Saturday, July 08, 2006

Information technology "applied"



I have to say that information technology "applied" in England disappointed me so far.
I had three experience that may me thought so:
1) NTL network (for internet). The technician came on Saturday early morning, giving me the modem.
I was supposed to set up the account by installing their software (which comes for windows and Mac, but not for Linux, so I was already discriminated... I had to use my wife's laptop). Anyway the pin code given to me looked to be wrong so I had to call the customer service. After several calls they told me that I need a new pin but I had to call the day after (Sunday) because that day the authentication server for generating pin codes was down. On Sunday I called again asking for a new pin and after a long call they told me my pin was right and it must work. It didn't so they pretend to go through the authentication procedure by phone and we did. We close the call and they said "in ten minutes it will work". It didn't. I called again. They told me a need a new pin (really?) but that is given by customer care and not by technical support. I have to call on Monday.
On Monday (I was at work) they told me that my pin was fine, they didn't believe me when I said it didn't, and they asked me to call them when I was sitting in front of the pc (I was at work at that time), since my pin MUST work. I was really disappointed so when I went home in the evening I've tried again the pin, which - surprise surprise - was not working.
Then I called the customer care and said: "I don't care what you think about my pin: it is not working and now I am really tired of calling you several times a day. Please give me back my money and come to pick up your modem".
Answer: "wait, we will give you a new pin". WHAT A GREAT IDEA!
It worked obviously....
I had to make all the phone calls using my mobile (I had just that) and it turned to be very very very expensive, considering that for every call I had to wait in a queue...

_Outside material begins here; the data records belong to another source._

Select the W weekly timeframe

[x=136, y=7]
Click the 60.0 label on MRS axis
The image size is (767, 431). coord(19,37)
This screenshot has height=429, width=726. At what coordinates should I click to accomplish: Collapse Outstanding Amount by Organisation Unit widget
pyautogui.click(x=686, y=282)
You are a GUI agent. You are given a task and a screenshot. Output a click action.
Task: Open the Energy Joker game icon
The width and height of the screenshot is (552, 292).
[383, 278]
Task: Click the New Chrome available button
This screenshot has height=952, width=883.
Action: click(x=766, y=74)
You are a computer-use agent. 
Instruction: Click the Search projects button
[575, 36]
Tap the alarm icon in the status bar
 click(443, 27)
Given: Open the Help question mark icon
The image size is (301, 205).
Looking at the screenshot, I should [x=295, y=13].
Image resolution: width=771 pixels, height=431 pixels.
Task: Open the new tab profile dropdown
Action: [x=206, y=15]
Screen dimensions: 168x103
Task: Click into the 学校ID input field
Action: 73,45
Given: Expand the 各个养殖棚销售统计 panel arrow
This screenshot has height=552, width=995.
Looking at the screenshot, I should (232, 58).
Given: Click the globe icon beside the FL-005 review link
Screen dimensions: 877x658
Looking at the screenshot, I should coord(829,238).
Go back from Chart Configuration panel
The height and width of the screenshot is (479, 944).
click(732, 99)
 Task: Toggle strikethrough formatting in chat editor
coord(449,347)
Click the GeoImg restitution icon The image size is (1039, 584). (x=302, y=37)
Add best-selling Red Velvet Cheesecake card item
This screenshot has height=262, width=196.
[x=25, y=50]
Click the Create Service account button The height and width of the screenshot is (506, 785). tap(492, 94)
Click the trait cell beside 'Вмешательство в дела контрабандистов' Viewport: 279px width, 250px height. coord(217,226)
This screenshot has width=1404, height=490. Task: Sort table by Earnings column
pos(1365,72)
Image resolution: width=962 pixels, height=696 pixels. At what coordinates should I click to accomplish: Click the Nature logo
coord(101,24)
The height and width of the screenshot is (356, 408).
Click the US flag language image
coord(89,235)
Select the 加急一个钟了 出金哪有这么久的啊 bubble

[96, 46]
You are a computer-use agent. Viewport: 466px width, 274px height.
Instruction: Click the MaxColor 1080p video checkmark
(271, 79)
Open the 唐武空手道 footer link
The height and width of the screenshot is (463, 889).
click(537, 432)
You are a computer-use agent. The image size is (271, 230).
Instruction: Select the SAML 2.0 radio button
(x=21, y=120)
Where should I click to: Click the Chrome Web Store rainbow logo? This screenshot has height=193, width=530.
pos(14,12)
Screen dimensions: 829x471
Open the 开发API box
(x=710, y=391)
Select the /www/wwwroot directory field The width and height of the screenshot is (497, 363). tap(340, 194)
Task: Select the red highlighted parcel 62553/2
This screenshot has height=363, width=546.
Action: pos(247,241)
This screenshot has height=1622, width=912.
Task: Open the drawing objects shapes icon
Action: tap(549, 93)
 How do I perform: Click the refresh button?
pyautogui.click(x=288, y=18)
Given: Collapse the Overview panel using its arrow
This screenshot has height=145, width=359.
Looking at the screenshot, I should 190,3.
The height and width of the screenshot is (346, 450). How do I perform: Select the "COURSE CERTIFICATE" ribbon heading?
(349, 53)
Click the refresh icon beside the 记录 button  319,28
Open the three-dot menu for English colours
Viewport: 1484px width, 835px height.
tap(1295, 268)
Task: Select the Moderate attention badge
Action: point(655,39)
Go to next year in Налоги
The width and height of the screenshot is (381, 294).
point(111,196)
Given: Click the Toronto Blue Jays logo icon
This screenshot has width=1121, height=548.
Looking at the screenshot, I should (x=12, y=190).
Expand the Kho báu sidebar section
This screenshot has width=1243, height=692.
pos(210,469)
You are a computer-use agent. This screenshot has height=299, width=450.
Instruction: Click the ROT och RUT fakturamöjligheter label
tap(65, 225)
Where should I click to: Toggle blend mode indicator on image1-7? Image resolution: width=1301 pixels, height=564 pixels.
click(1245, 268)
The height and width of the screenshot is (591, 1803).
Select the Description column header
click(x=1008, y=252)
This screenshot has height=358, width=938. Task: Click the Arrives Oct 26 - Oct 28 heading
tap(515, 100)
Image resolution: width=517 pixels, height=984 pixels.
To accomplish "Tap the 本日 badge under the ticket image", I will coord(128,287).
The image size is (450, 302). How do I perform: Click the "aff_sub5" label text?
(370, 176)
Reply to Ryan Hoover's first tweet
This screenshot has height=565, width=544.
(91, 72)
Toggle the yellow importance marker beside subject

2) Internet banking (barcklays).
The authentication parameters worked the first time, then they didn't work anymore.
I called them and they sent me a new pin (new? was the same than before!)... which didn't work.
I went to the bank and the employee there called the technical support and that man asked me to follow every step for proper authentication in front of the bank employee, so to be sure that I was following the procedure properly.
I was amazed to be threaten as one who uses internet for the first time!
I followed their will. And it turned out that there was some problem with my pin code: really??? what a surprise!
They set for me new parameters and it worked.

3) Vodafone on-line billing.
I wanted to open this online service to monitor my billing and my current expenses.
By following the procedure online it didn't work.
First call proposal: recreate a new account, "it will work in 10 minutes". It didn't.
Second call: "now it will work, with this new pin". It didn't.
Third call: "bla.. bla...." I said: "wait a minute, is it possible that it doesn't work with other browser than Internet explorer?".
Answer: "of course not, our programs work with all browser!". Then I got suspicious. They didn't solve the problem.
Then, I closed the phone and I tried with Internet explorer, which worked...

Perhaps these problems happen to everyone in a normal day life.... but coming from Finland, where it is possible to purchase a tram ticket by sending an SMS, it looks to me that IT applied is not so efficient here... or not in all cases.

In the picture: a piece of technology that works in the same way wherever in the world.